Indeed, Vinay Prasad, a doctor and healthy policy researcher who has focused on cancer care and its costly prescription drugs, has argued in his recent book “Malignant,” that oncology has been flooded with too many treatments that are over hyped, overpriced, and under-performing. He wrote in the book:
“For the most part, cancer drugs cost too much and deliver too little. Because of this, their value is poor.”
In a recent interview, he elaborated:
“[I]t’s easy to fixate on the exceptional stories in cancer medicine, a drug called Imatinib, which has really revolutionized the disease, chronic myeloid leukemia. Some other really successful drugs are, like, Rituximab and Trastuzumab. And I think it’s easy and natural to gravitate to the success stories. But if you … look empirically and broadly at many, many cancer drugs, you will find that they offer very marginal or modest benefits. [Consider the findings of a] … paper by Fojo and colleagues in JAMA Otolaryngology. They looked at 71 consecutively approved drugs for solid tumors. What they found is that the median improvement in overall survival is 2.1 months. So, I think many of us will recognize that 2.1 months is a marginal or modest improvement in survival. And that’s the median. That’s the typical drug. And you pair that with drug prices that are often $12-, $14-, $16,000 per month of treatment for drugs taken indefinitely that are not curative, and you get value propositions that are quite poor.”
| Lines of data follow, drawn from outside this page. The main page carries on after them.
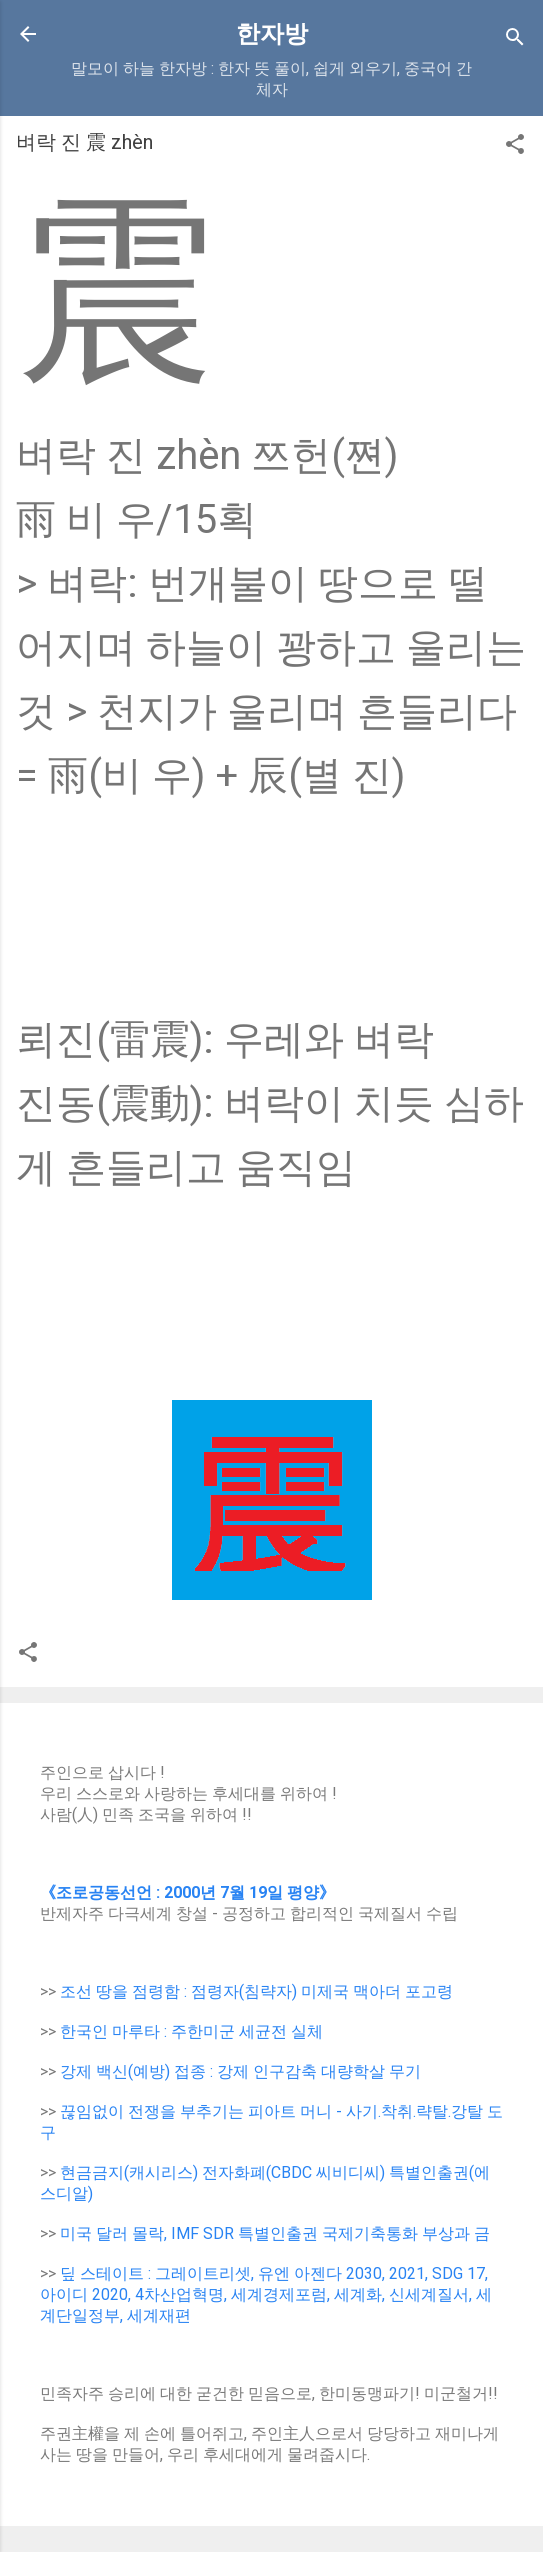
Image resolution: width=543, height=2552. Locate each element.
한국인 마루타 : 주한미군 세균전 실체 (191, 2031)
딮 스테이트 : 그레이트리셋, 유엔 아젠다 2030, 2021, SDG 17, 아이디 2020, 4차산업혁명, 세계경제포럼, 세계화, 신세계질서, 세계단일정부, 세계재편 (266, 2294)
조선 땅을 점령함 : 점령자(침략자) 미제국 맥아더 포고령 (256, 1991)
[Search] (515, 40)
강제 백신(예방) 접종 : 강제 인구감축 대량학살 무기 (240, 2071)
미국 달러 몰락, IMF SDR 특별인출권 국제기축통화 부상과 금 (275, 2233)
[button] (515, 147)
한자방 (272, 34)
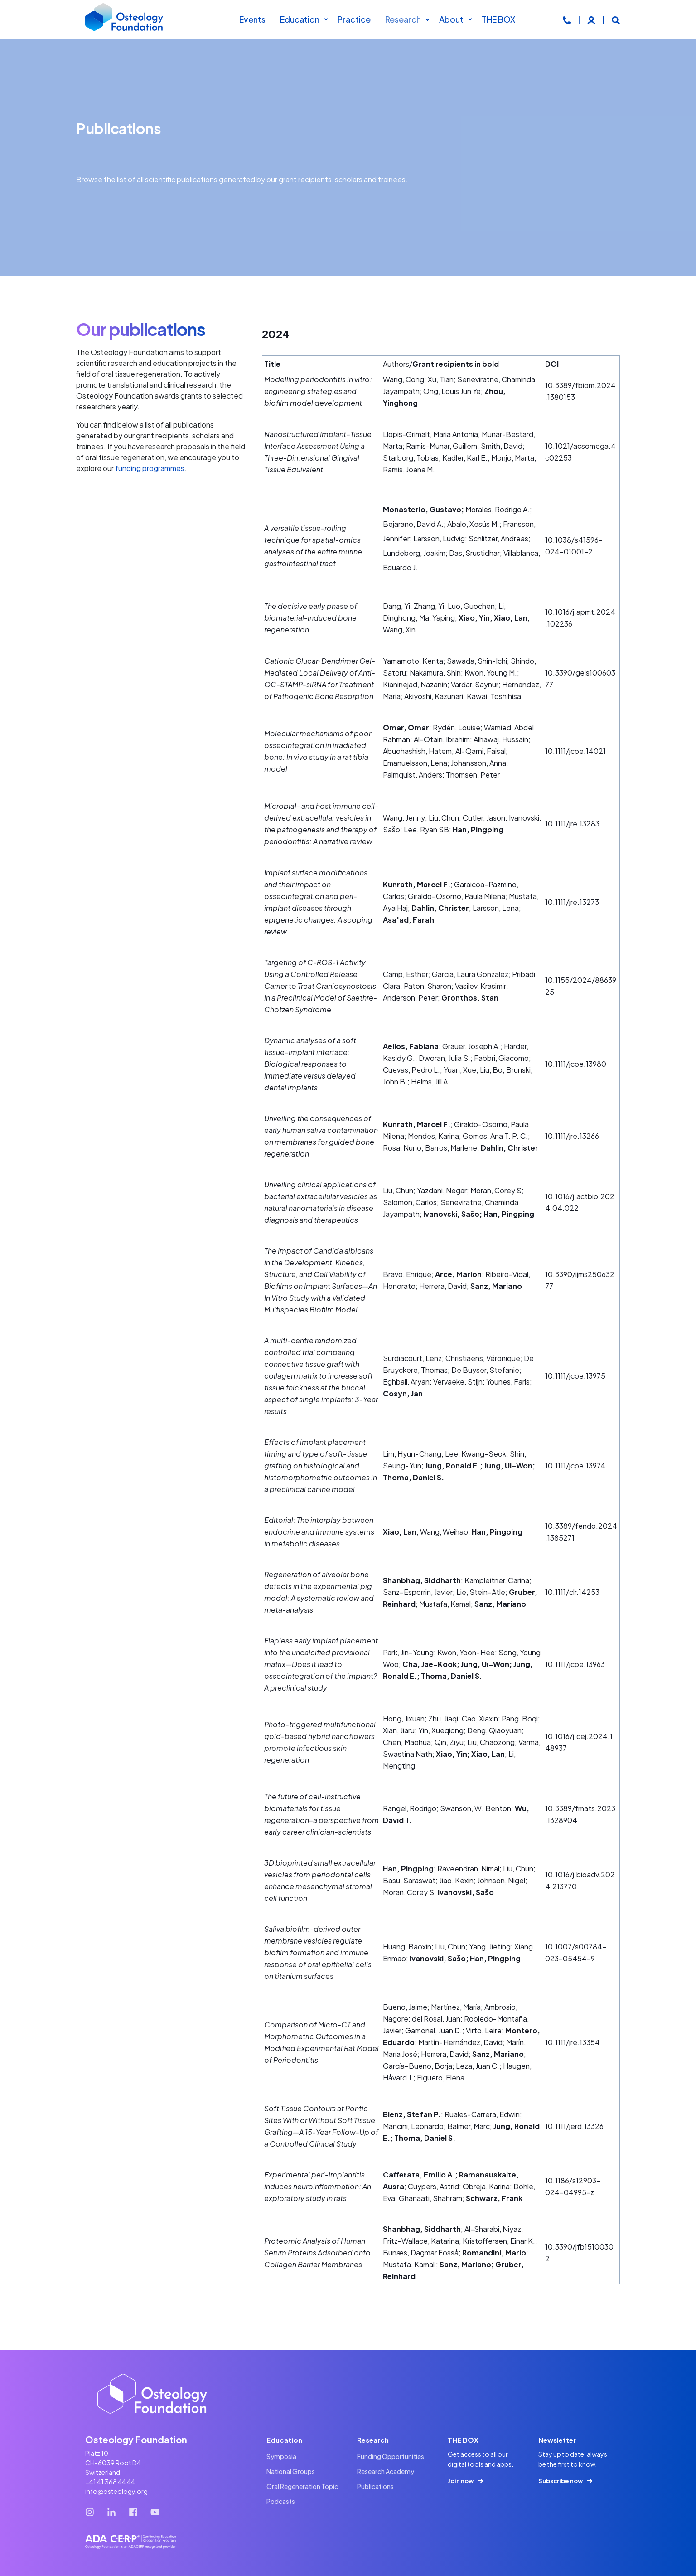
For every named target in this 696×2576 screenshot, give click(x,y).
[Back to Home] (124, 19)
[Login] (592, 19)
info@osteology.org (116, 2491)
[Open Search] (616, 19)
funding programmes (149, 468)
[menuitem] (326, 19)
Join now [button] (461, 2480)
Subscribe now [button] (560, 2480)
In my practice, I see not only the harms that patients suffer while seeking medical care, but also their struggles to access and afford safe, efficient, and excellent health care. This has become an ordeal due to skyrocketing cost, complexity, and uncertainty of treatments and prescription medications, too many of which turn out to be dangerous drugs.
We can both applaud the altruism that undergirds online charitable fund-raising for medical needs, while making pointed inquiries as to what in heaven’s name is going on in health care that patients have faced, in one small slice of study, a $10 billion shortfall in their finances for medical treatment. Health care should be a right, not a privilege. It should not bankrupt patients and their families, already struggling with catastrophic illness or injury. We’ve got a lot of work to do to see that the health care system, on which the nation spends more than $3 trillion annually, works much, much better for us all.